<新型コロナ>コナミスポーツ、一転支給 休業手当不支給 産業界に拡大

2020年5月16日 02時00分

コナミスポーツの本社に対して休業補償支給を訴えるインストラクター=15日、東京都品川区で

 スポーツジム最大手のコナミスポーツが、新型コロナウイルスの感染拡大で休館にしたジムで働く非正規のインストラクター(指導員)らに休業手当を支給していない問題で同社は十五日夕、一転して三月までさかのぼって支払う方針を表明した。非正規社員に休業手当を出さない問題は産業界で広がっており、国の政策の欠陥も鮮明になっている。 (池尾伸一)
 コナミは三月からレッスンを一部休止。四月の緊急事態宣言以降は全館休業としたが、全国百八十の施設で働くアルバイトの指導員の休業手当は「政府要請に基づく休館のため支払い義務はない」とし払っていなかった。
 指導員の一部が個人加盟の労組「総合サポートユニオン」に加盟。十五日も本社前で抗議活動しコナミ側とも面会したが、その時点では不支給の方針を崩さなかった。だがこの日夕、同社は給与の全額の休業手当を支給するとホームページで発表。理由は「状況を総合的に勘案した」と説明するにとどめた。
 それでも非正規の人々を困窮に陥れた同社の責任は重い。抗議に参加した三人の子どもを育てるシングルマザーの四十代女性は「収入が突然ゼロになり、子どもの学費用にためた貯金を崩して暮らしている」と涙を流した。四十代の男性は「家賃も払えず政府の住宅確保給付金を申請した」と話した。
 コロナ対策の特例で、雇用調整助成金を活用すれば企業は休業手当の四分の三まで助成を受けられる。だが指導員らが助成金の活用を求めても同社は耳を貸さなかった。インストラクターの大半は非正規とみられ、同社は非正規の人々の労働力に依存し収益を上げながら非常時に冷遇した。
 非正規で働く人に対する補償を巡る政府の対策不備も露呈した。
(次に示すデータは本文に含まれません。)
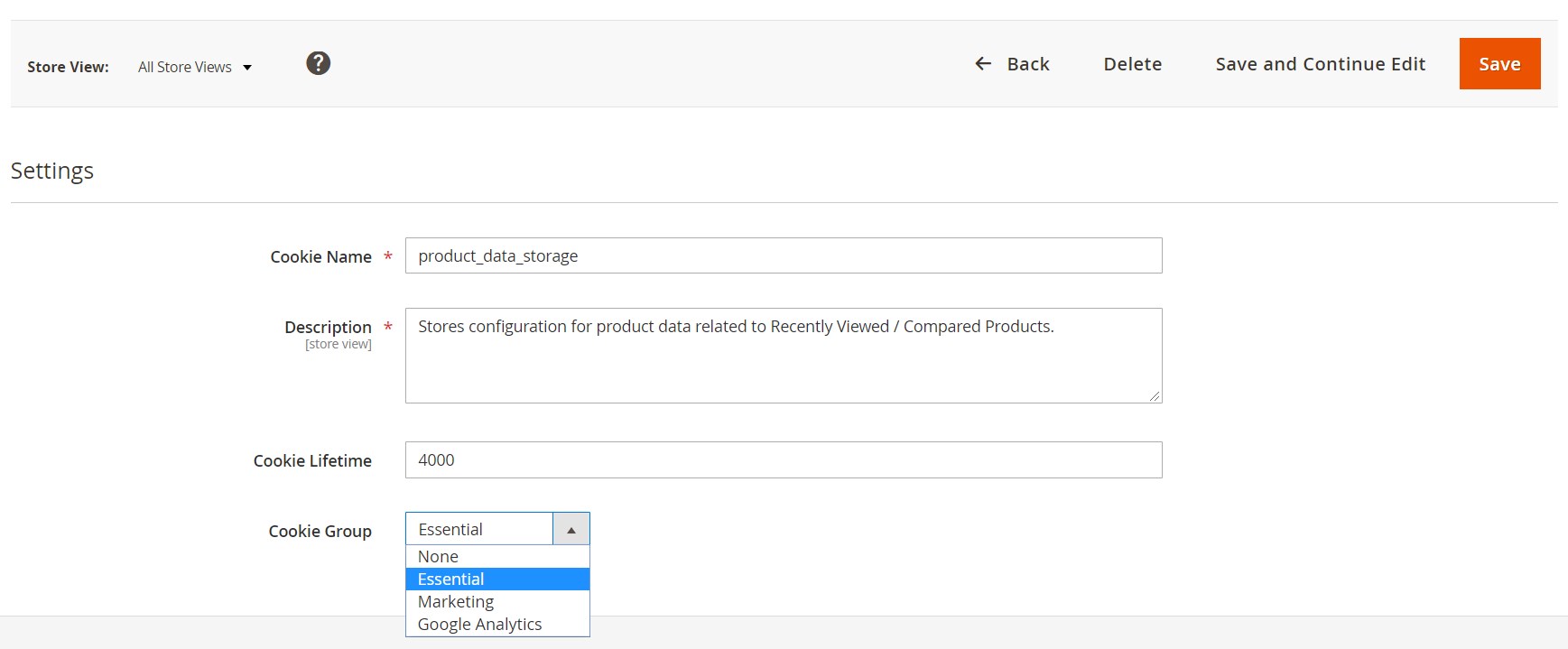Viewport: 1568px width, 649px height.
Task: Collapse the Cookie Group dropdown arrow
Action: [571, 530]
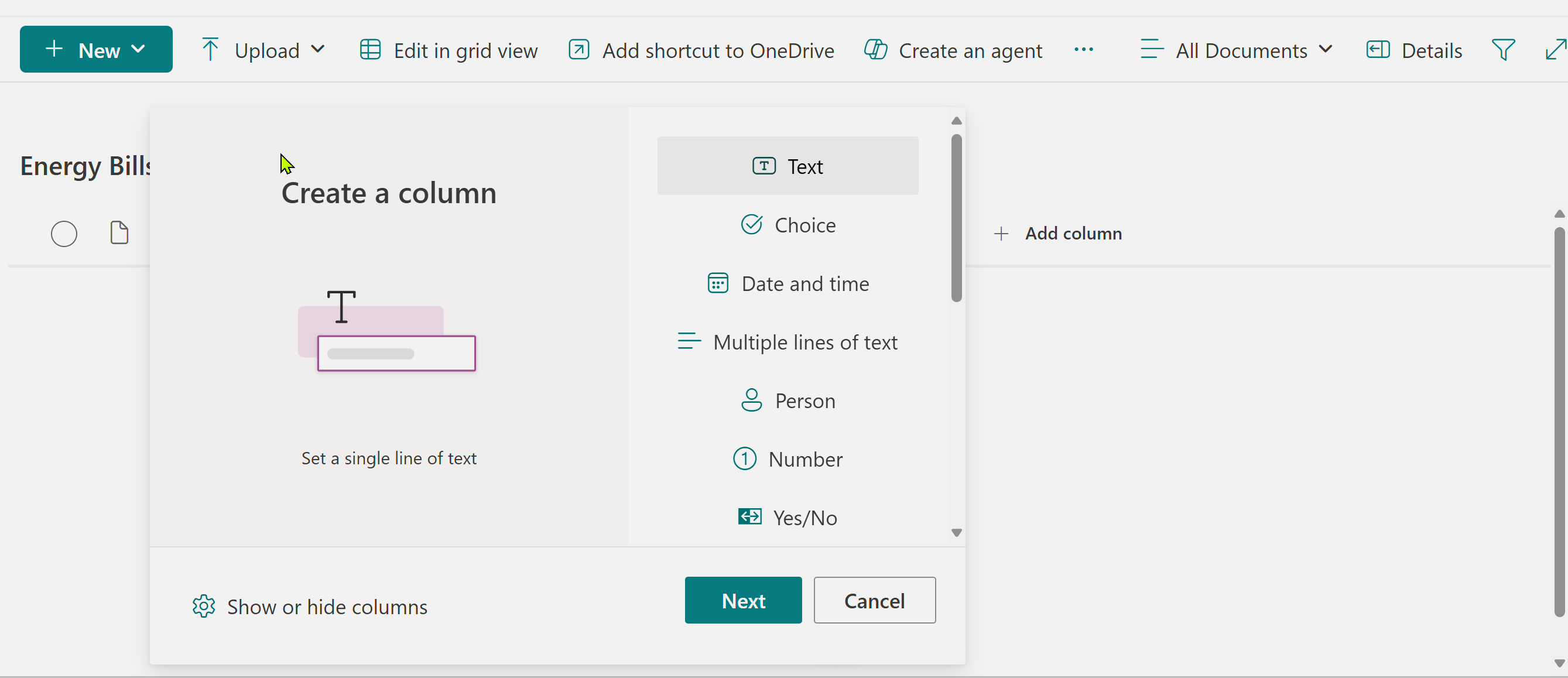The image size is (1568, 678).
Task: Pick the Person column type
Action: (788, 400)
労組などの相談窓口には今、非正規を中心に「休業手当が支給されない」との訴えが殺到している。多くの企業がコナミ同様「政府要請なので支給義務がない」と説明している。会社側の都合で社員を休ませる場合は手当の支給義務があるが、知事の要請で業務停止する場合は義務づけの根拠があいまいな点は以前から指摘されていた。しかし政府は抜本的な対策を講じていない。
 社員に直接、支援資金を支出する案も政府・与党内で検討されているが、中小企業だけを対象にする案が有力といわれる。総合サポートユニオンの坂倉昇平氏は「政府の救済策も不十分で後手後手に回っている」と指摘する。